Opino que esta ristra escandalosa de responsables de la CHS (y la consejería de Agricultura) que han de rendir cuentas ahora por sus crímenes contra el agua y su trascendencia (terrestre o marina, biológica o edafológica, ética o económica) nos la habríamos ahorrado, al menos en parte, nosotros y los tribunales, de haber estado apartados los ingenieros de la gestión política del agua. Al estar sometido el mundo del agua a los técnicos, que ha sido simultáneo con el empecinamiento regional en la expansión ilimitada de la peor agricultura concebible, no ha cabido enderezamiento alguno en sus conductas antiecológicas por vía administrativa, lo que habría evitado la (lamentable, aunque necesaria y apremiante) judicialización del asunto, con el castigo penal sobrevolando sus cabezas.
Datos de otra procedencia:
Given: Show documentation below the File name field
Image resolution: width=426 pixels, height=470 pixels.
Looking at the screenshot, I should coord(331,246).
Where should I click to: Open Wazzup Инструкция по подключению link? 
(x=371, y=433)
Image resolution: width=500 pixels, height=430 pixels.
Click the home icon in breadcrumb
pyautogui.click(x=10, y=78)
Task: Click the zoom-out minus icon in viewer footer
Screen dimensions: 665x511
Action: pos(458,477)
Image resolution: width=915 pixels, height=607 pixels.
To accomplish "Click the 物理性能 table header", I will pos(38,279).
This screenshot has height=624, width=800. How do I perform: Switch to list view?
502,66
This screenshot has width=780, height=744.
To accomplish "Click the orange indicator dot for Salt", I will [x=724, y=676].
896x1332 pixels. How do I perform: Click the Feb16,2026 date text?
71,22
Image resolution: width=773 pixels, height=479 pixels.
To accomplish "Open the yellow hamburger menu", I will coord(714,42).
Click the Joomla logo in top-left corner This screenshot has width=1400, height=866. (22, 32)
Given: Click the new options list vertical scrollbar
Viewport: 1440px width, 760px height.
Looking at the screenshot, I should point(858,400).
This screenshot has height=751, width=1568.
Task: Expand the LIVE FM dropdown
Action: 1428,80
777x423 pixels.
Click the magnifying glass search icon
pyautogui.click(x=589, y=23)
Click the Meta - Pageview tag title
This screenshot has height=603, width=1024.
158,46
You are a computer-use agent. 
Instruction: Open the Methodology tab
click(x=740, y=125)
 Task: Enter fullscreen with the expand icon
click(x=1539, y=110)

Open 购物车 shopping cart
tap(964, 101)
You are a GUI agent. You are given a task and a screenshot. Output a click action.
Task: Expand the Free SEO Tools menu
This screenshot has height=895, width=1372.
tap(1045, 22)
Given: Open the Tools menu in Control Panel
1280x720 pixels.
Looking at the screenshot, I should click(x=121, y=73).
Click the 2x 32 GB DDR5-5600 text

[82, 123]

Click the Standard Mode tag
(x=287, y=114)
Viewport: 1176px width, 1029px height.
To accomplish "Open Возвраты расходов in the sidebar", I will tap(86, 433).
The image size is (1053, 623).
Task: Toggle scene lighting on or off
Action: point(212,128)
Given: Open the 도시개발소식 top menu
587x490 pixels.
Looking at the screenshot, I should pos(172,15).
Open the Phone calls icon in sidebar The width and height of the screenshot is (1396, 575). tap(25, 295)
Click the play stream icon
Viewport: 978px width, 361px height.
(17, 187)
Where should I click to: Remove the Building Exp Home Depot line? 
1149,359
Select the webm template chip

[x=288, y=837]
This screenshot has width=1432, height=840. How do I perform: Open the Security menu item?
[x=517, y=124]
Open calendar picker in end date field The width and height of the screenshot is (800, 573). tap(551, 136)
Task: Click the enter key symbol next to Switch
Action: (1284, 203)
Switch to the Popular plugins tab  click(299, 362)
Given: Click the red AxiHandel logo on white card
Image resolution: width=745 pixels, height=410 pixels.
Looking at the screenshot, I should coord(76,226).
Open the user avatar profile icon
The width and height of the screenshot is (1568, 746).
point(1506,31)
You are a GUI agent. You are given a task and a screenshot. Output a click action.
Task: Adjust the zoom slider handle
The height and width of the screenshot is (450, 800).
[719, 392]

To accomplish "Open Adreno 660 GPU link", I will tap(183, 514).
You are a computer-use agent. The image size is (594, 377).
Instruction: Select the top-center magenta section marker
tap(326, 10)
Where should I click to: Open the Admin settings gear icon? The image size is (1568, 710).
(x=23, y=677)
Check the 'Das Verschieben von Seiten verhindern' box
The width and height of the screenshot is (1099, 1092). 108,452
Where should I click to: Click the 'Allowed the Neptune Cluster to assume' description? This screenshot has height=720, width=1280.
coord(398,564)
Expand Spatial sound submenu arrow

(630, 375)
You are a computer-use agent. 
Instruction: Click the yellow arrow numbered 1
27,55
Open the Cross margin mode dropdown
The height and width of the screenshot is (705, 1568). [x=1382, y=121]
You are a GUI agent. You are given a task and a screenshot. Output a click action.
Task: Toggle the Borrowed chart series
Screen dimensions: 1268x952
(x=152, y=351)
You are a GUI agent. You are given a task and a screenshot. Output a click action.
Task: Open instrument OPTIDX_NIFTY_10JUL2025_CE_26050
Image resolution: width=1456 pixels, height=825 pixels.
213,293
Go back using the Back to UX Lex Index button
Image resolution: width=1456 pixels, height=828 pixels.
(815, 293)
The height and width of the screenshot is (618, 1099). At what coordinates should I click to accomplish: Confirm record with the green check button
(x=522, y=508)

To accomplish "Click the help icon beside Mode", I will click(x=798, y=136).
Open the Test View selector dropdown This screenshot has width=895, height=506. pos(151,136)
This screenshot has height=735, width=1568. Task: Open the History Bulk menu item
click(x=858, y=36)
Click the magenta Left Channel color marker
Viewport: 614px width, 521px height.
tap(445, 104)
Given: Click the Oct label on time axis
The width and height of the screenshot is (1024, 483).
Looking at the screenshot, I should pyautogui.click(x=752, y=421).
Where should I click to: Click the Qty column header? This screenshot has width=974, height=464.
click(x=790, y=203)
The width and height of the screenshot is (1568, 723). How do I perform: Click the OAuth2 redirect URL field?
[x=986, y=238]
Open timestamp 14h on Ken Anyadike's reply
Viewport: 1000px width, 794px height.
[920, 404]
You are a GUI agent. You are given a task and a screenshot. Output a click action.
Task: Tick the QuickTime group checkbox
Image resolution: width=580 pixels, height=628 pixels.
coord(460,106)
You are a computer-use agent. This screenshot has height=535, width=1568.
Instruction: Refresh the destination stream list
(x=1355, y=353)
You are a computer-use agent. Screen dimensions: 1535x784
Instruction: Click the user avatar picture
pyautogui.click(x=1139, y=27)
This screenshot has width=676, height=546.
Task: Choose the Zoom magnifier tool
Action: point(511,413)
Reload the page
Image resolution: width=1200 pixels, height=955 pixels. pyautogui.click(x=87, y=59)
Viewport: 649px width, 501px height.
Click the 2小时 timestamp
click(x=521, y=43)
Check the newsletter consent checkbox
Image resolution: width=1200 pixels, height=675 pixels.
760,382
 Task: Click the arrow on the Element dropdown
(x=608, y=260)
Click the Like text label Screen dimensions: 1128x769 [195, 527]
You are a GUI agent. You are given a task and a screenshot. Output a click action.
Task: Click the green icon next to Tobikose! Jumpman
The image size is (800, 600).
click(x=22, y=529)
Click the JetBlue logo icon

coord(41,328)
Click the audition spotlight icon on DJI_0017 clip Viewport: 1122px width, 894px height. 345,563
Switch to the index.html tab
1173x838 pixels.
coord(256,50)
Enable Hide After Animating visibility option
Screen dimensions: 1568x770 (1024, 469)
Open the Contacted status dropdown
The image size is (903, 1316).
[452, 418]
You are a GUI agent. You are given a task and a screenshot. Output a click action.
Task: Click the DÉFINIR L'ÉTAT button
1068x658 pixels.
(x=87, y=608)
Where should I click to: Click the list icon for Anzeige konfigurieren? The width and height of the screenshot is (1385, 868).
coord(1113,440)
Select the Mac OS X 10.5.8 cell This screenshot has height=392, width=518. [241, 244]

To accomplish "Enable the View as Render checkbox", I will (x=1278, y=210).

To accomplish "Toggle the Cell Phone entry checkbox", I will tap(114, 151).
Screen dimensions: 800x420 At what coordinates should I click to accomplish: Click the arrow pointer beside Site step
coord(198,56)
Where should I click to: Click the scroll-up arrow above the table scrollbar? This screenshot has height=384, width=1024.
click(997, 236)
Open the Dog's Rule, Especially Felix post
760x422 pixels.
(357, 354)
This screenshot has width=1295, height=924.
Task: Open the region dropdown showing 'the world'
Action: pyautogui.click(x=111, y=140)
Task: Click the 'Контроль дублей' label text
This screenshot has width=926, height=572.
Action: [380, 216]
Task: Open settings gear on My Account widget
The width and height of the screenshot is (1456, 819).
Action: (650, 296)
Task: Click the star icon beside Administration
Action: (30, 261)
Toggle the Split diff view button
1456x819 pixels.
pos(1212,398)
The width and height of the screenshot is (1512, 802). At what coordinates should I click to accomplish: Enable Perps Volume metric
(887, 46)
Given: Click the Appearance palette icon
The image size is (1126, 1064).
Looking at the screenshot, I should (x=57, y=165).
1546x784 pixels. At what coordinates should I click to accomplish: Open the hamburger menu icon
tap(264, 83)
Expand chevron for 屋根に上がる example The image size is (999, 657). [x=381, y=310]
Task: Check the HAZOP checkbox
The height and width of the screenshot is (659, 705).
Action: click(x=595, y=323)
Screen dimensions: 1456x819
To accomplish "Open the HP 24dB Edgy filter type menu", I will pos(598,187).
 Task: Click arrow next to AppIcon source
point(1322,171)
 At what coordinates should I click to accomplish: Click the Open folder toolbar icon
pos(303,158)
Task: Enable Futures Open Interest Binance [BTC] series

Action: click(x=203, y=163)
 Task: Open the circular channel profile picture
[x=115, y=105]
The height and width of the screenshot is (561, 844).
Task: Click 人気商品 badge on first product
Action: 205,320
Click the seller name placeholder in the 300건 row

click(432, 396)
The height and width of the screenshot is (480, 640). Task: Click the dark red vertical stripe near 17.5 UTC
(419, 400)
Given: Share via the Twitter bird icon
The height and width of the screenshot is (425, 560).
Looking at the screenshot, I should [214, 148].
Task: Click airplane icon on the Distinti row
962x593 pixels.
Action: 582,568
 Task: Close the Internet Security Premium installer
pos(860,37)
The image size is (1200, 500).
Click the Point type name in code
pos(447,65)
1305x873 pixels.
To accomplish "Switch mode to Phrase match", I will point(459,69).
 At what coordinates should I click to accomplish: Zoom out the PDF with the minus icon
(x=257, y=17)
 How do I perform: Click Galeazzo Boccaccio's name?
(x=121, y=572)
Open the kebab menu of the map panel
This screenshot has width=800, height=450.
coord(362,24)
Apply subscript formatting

No es aceptable que asuntos de tanta trascendencia para el medio ambiente (es decir, la conservación de la vida y la supervivencia de las sociedades) caigan en manos de ingenieros ambientalmente ignorantes, como es el caso de los de Caminos y los Agrónomos, en cuya formación académica apenas despuntan materias que pudieran alfabetizarlos e imprimirles la sensibilización ecológica necesaria. Así, los primeros creen que saben gestionar algo tan complejo como es el agua por haber aprendido de tubos y asfaltos; y los segundos suponen lo mismo porque saben de roturar tierras o aplicar fertilizantes. Buena parte de la tragedia que vive nuestro país, por la meticulosa destrucción de su capacidad biológica, hay que relacionarlo con el disparate de entregar el poder decisorio de las Confederaciones Hidrográficas a los ingenieros de Caminos, y las consejerías de Agricultura a los Agrónomos: su papel en tan decisivas instituciones debiera limitarse a la definición concreta (técnica) de proyectos, pero nunca a mandar o decidir sobre políticas del agua, sea su uso, su conservación o su distribución.